Society failed Erin Gallagher, the funeral of the tragic 13-year-old girl heard yesterday.

Society failed Erin Gallagher, the funeral of the tragic 13-year-old girl heard yesterday.

Hundreds of family members, friends and classmates of the Finn Valley College student gathered at St. Mary’s Church in Stranorlar to mourn the girl who was found dead in her Ballybofey home on Saturday.

Father John Joe Duffy, speaking directly to the young people in the church, said, “I am asking you as young people to care for one another, to be kind to one another, to be there for one another.” He urged them to speak with someone they trust if they had issues in their lives that were causing them distress.

He asked young people to remove unregulated chat rooms and related web sites from their computers and phones.
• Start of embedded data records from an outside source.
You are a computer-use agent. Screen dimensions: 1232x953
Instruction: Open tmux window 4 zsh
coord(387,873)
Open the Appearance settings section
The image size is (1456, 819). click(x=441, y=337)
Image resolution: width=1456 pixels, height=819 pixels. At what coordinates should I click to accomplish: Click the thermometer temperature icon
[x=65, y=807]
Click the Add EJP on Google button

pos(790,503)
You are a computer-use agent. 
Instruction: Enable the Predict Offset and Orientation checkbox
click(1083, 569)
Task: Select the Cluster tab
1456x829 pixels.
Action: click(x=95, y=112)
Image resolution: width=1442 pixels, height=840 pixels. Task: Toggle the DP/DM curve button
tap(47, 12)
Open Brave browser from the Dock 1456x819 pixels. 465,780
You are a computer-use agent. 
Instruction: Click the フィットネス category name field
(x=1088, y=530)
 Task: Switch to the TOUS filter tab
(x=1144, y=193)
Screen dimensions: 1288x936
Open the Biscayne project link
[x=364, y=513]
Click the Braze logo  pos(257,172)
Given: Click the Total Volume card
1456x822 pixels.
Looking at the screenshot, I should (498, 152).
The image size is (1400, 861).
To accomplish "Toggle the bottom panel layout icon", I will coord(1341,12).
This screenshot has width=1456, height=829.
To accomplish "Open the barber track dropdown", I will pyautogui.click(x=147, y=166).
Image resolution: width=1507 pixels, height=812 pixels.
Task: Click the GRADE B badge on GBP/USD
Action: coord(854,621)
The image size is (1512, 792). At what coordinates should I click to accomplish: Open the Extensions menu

“Is there any regulation of social media pages? There is not,” Father John Joe said. “Authorities may hide behind technical and other difficulties, but these sites can be regulated and they must.”

He also called on agencies of the state with responsibility for the care of children to formulate a comprehensive policy of prevention and support, “so that this day will never have to dawn on another parent or family in this country again.”

“That is the challenge we as a society now face,” he said. “We are only here today because society has failed Erin.”

Erin’s death was covered widely in the national media following reports that she had been the victim of bullying on social-networking web sites.

Father John Joe credited the supports and professional care that have been available, adding, “I thank all involved for the excellent work carried out since Saturday night”. However, he asked whether national policies and guidelines for intervention and prevention were in place.

“There is a responsibility on all of us to protect our children, and children should not have to grow up experiencing the tragedy that we have here today,” he said.

Young girls and boys embraced and sobbed outside the church, as the white coffin was placed in the hearse for the journey to Castlefin Cemetery. Young members of a local boxing club formed a guard of honour. Some young people released pink balloons as the hearse pulled away from the church.

The Finn Valley College was going to be open from noon yesterday to give students and parents and the school community an opportunity to come together. “We will see how we can take the next step together,” Principal Frank Dooley said.

Erin is survived by her mother, Lorraine; her sister, Shannon; her brother, Sean James; her grandfather, Seamus; her uncle, James; by cousins, and by relatives and friends.